To some people, the principle alone appears as well unusual for a lot of them. That's where today's assist is available in helpful. Do you wish to discover Blockchain and also how it functions? We will help you with that said. Since all the intros are off the beaten track, let's enter into it.
So What Specifically Is Blockchain?
Blockchain is the innovation that runs behind cryptocurrency. To place it merely, it's the system that enables deals to occur under a peer-to-peer system. What that indicates is you can have all the monetary professions and also transactions you can potentially prefer.
You don't need to fret about any type of authority or overseer that screens how your transactions reoccur.
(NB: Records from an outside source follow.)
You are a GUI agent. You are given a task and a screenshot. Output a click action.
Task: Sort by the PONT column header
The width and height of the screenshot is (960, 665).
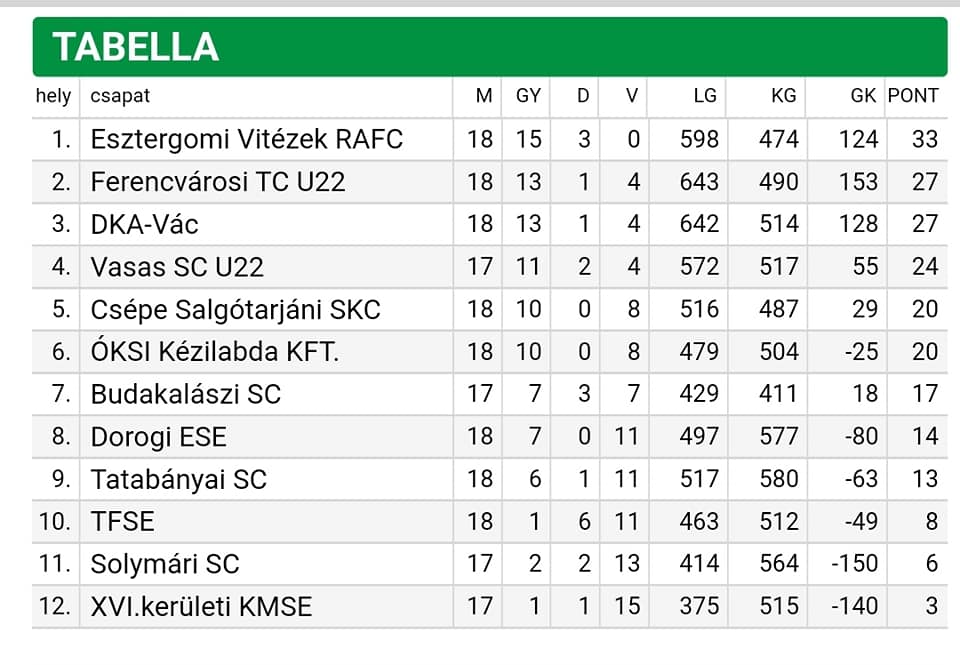pyautogui.click(x=913, y=96)
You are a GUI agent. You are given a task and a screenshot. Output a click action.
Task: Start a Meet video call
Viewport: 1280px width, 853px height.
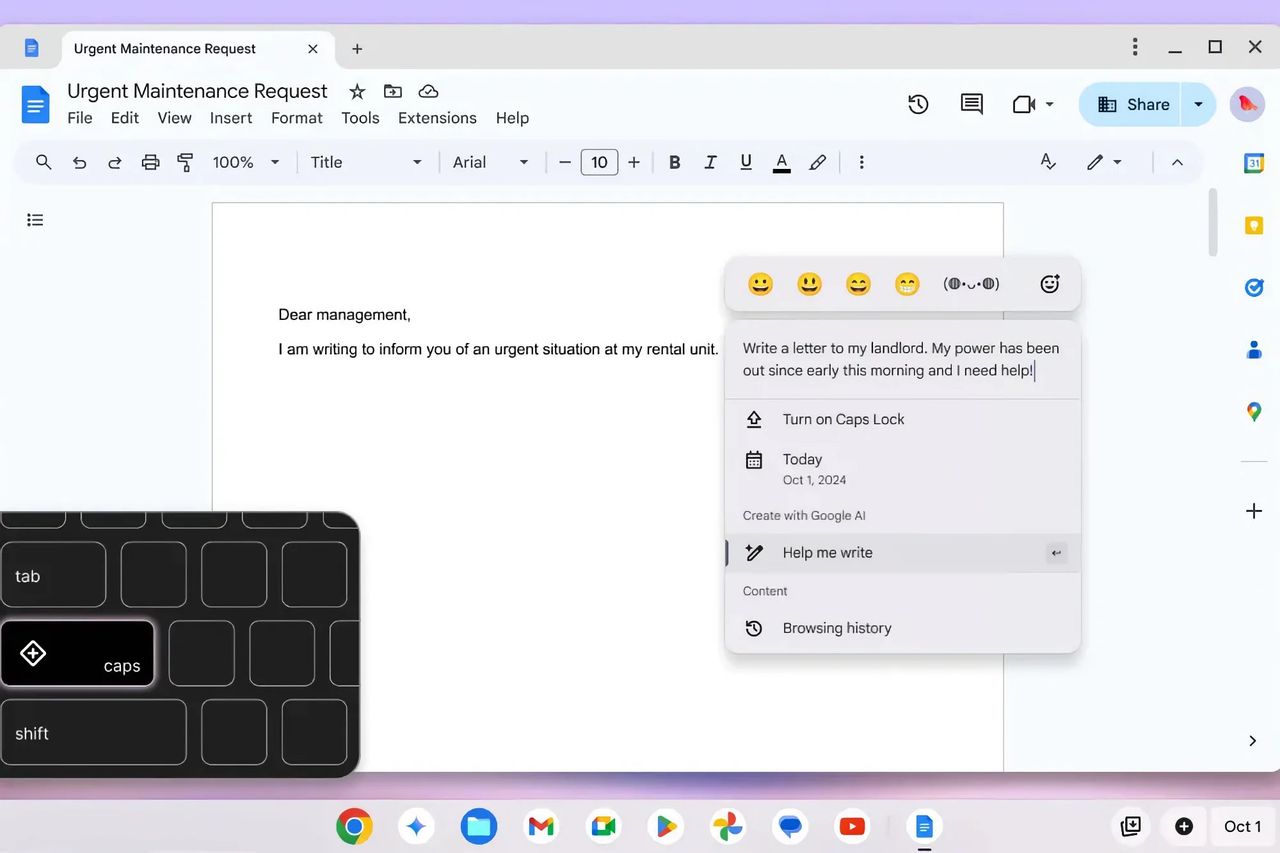[x=1025, y=104]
The A lot of Kinds Of Blockchain
If you assume that there's just one sort of Blockchain that exists, after that you could wish to reconsider. A number of sorts of Blockchain innovation are working to always keep points smooth. Inspect them out:
Public Blockchain
A public Blockchain is a system that has actually no decentralization. That indicates it's open up for the general public to utilize at any time they prefer. Individuals that utilize a public Blockchain for their deals can accessibility its details effortlessly.
Exclusive Blockchain
An exclusive Blockchain is the antithesis of its public equivalent. Unlike a public choice, an exclusive Blockchain is decentralized. Any type of specific that desires to accessibility and also make use of it have to demand approval from an authority or system manager. Additionally, an exclusive Blockchain is under one supervisor or management just.
Crossbreed Blockchain
A crossbreed Blockchain appears as it's total. That indicates it's a mix of both public and also exclusive Blockchain systems. There's greater than one manager that runs and also handles how points go. Additionally, a crossbreed Blockchain uses several benefits for its individuals.
Sidechain
A sidechain works as a back-up for the major Blockchain line. That indicates its individuals can transfer their properties and also details on a sidechain for additional protection and also storage space. Not just does a side chain supply much far better protection, yet it additionally enhances how the whole system runs.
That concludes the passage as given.